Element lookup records
— START —

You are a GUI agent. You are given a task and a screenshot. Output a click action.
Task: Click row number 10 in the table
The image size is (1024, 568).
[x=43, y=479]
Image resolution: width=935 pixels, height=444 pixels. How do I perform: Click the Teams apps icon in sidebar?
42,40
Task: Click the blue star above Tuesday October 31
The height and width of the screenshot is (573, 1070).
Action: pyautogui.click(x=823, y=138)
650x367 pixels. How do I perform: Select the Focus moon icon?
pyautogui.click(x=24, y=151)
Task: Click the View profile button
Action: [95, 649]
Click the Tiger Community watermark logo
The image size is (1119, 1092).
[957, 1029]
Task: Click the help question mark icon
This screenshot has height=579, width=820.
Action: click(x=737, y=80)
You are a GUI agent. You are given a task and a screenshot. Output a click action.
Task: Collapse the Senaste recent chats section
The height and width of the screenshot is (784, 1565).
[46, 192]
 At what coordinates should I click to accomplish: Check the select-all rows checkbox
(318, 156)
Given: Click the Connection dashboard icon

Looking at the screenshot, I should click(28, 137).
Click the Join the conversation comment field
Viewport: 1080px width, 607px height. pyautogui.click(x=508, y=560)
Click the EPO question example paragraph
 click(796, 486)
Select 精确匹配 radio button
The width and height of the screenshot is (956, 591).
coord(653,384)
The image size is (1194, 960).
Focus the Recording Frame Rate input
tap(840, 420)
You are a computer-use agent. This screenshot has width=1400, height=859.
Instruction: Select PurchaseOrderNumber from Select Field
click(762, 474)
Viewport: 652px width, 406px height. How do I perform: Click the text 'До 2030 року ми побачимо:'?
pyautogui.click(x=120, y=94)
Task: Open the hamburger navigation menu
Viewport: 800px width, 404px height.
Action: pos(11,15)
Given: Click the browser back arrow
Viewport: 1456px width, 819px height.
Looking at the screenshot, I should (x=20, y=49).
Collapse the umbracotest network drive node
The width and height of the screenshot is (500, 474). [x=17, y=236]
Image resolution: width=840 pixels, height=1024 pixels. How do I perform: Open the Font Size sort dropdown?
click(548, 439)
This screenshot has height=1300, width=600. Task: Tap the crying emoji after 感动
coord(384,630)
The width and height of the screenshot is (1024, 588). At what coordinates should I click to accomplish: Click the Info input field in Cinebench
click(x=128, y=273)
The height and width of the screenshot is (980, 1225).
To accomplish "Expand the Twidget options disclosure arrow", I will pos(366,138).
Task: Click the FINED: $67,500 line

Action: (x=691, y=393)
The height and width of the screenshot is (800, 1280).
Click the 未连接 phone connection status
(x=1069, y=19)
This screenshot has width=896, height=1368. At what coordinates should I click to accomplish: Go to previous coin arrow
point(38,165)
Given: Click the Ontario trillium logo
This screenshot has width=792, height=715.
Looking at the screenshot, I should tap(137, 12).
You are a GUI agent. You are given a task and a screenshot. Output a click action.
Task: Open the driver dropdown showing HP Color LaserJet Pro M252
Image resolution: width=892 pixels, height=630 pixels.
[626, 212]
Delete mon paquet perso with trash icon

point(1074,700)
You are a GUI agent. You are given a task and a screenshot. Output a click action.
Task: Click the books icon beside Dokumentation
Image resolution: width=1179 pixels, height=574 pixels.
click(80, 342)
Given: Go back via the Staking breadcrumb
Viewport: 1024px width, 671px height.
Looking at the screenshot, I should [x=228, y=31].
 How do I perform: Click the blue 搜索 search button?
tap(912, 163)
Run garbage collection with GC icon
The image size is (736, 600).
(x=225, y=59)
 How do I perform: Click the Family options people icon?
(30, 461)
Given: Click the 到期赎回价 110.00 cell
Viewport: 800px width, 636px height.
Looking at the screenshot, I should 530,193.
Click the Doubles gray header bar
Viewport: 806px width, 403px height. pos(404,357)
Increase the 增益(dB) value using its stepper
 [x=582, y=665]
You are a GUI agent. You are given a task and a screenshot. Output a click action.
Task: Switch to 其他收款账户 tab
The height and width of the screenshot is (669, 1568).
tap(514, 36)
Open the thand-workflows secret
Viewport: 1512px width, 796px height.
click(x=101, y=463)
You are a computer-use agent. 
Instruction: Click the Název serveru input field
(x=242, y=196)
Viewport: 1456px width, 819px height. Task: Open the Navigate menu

— END —

EXERCISE OBJECTIVE » Recast the records above as a JSON array of strings with one string per line. Leave out any blank lines.

EXERCISE RESPONSE »
[
  "You are a GUI agent. You are given a task and a screenshot. Output a click action.",
  "Task: Click row number 10 in the table",
  "The image size is (1024, 568).",
  "[x=43, y=479]",
  "Image resolution: width=935 pixels, height=444 pixels. How do I perform: Click the Teams apps icon in sidebar?",
  "42,40",
  "Task: Click the blue star above Tuesday October 31",
  "The height and width of the screenshot is (573, 1070).",
  "Action: pyautogui.click(x=823, y=138)",
  "650x367 pixels. How do I perform: Select the Focus moon icon?",
  "pyautogui.click(x=24, y=151)",
  "Task: Click the View profile button",
  "Action: [95, 649]",
  "Click the Tiger Community watermark logo",
  "The image size is (1119, 1092).",
  "[957, 1029]",
  "Task: Click the help question mark icon",
  "This screenshot has height=579, width=820.",
  "Action: click(x=737, y=80)",
  "You are a GUI agent. You are given a task and a screenshot. Output a click action.",
  "Task: Collapse the Senaste recent chats section",
  "The height and width of the screenshot is (784, 1565).",
  "[46, 192]",
  " At what coordinates should I click to accomplish: Check the select-all rows checkbox",
  "(318, 156)",
  "Given: Click the Connection dashboard icon",
  "Looking at the screenshot, I should click(28, 137).",
  "Click the Join the conversation comment field",
  "Viewport: 1080px width, 607px height. pyautogui.click(x=508, y=560)",
  "Click the EPO question example paragraph",
  " click(796, 486)",
  "Select 精确匹配 radio button",
  "The width and height of the screenshot is (956, 591).",
  "coord(653,384)",
  "The image size is (1194, 960).",
  "Focus the Recording Frame Rate input",
  "tap(840, 420)",
  "You are a computer-use agent. This screenshot has width=1400, height=859.",
  "Instruction: Select PurchaseOrderNumber from Select Field",
  "click(762, 474)",
  "Viewport: 652px width, 406px height. How do I perform: Click the text 'До 2030 року ми побачимо:'?",
  "pyautogui.click(x=120, y=94)",
  "Task: Open the hamburger navigation menu",
  "Viewport: 800px width, 404px height.",
  "Action: pos(11,15)",
  "Given: Click the browser back arrow",
  "Viewport: 1456px width, 819px height.",
  "Looking at the screenshot, I should (x=20, y=49).",
  "Collapse the umbracotest network drive node",
  "The width and height of the screenshot is (500, 474). [x=17, y=236]",
  "Image resolution: width=840 pixels, height=1024 pixels. How do I perform: Open the Font Size sort dropdown?",
  "click(548, 439)",
  "This screenshot has height=1300, width=600. Task: Tap the crying emoji after 感动",
  "coord(384,630)",
  "The width and height of the screenshot is (1024, 588). At what coordinates should I click to accomplish: Click the Info input field in Cinebench",
  "click(x=128, y=273)",
  "The height and width of the screenshot is (980, 1225).",
  "To accomplish \"Expand the Twidget options disclosure arrow\", I will pos(366,138).",
  "Task: Click the FINED: $67,500 line",
  "Action: (x=691, y=393)",
  "The height and width of the screenshot is (800, 1280).",
  "Click the 未连接 phone connection status",
  "(x=1069, y=19)",
  "This screenshot has width=896, height=1368. At what coordinates should I click to accomplish: Go to previous coin arrow",
  "point(38,165)",
  "Given: Click the Ontario trillium logo",
  "This screenshot has width=792, height=715.",
  "Looking at the screenshot, I should tap(137, 12).",
  "You are a GUI agent. You are given a task and a screenshot. Output a click action.",
  "Task: Open the driver dropdown showing HP Color LaserJet Pro M252",
  "Image resolution: width=892 pixels, height=630 pixels.",
  "[626, 212]",
  "Delete mon paquet perso with trash icon",
  "point(1074,700)",
  "You are a GUI agent. You are given a task and a screenshot. Output a click action.",
  "Task: Click the books icon beside Dokumentation",
  "Image resolution: width=1179 pixels, height=574 pixels.",
  "click(80, 342)",
  "Given: Go back via the Staking breadcrumb",
  "Viewport: 1024px width, 671px height.",
  "Looking at the screenshot, I should [x=228, y=31].",
  " How do I perform: Click the blue 搜索 search button?",
  "tap(912, 163)",
  "Run garbage collection with GC icon",
  "The image size is (736, 600).",
  "(x=225, y=59)",
  " How do I perform: Click the Family options people icon?",
  "(30, 461)",
  "Given: Click the 到期赎回价 110.00 cell",
  "Viewport: 800px width, 636px height.",
  "Looking at the screenshot, I should 530,193.",
  "Click the Doubles gray header bar",
  "Viewport: 806px width, 403px height. pos(404,357)",
  "Increase the 增益(dB) value using its stepper",
  " [x=582, y=665]",
  "You are a GUI agent. You are given a task and a screenshot. Output a click action.",
  "Task: Switch to 其他收款账户 tab",
  "The height and width of the screenshot is (669, 1568).",
  "tap(514, 36)",
  "Open the thand-workflows secret",
  "Viewport: 1512px width, 796px height.",
  "click(x=101, y=463)",
  "You are a computer-use agent. ",
  "Instruction: Click the Název serveru input field",
  "(x=242, y=196)",
  "Viewport: 1456px width, 819px height. Task: Open the Navigate menu"
]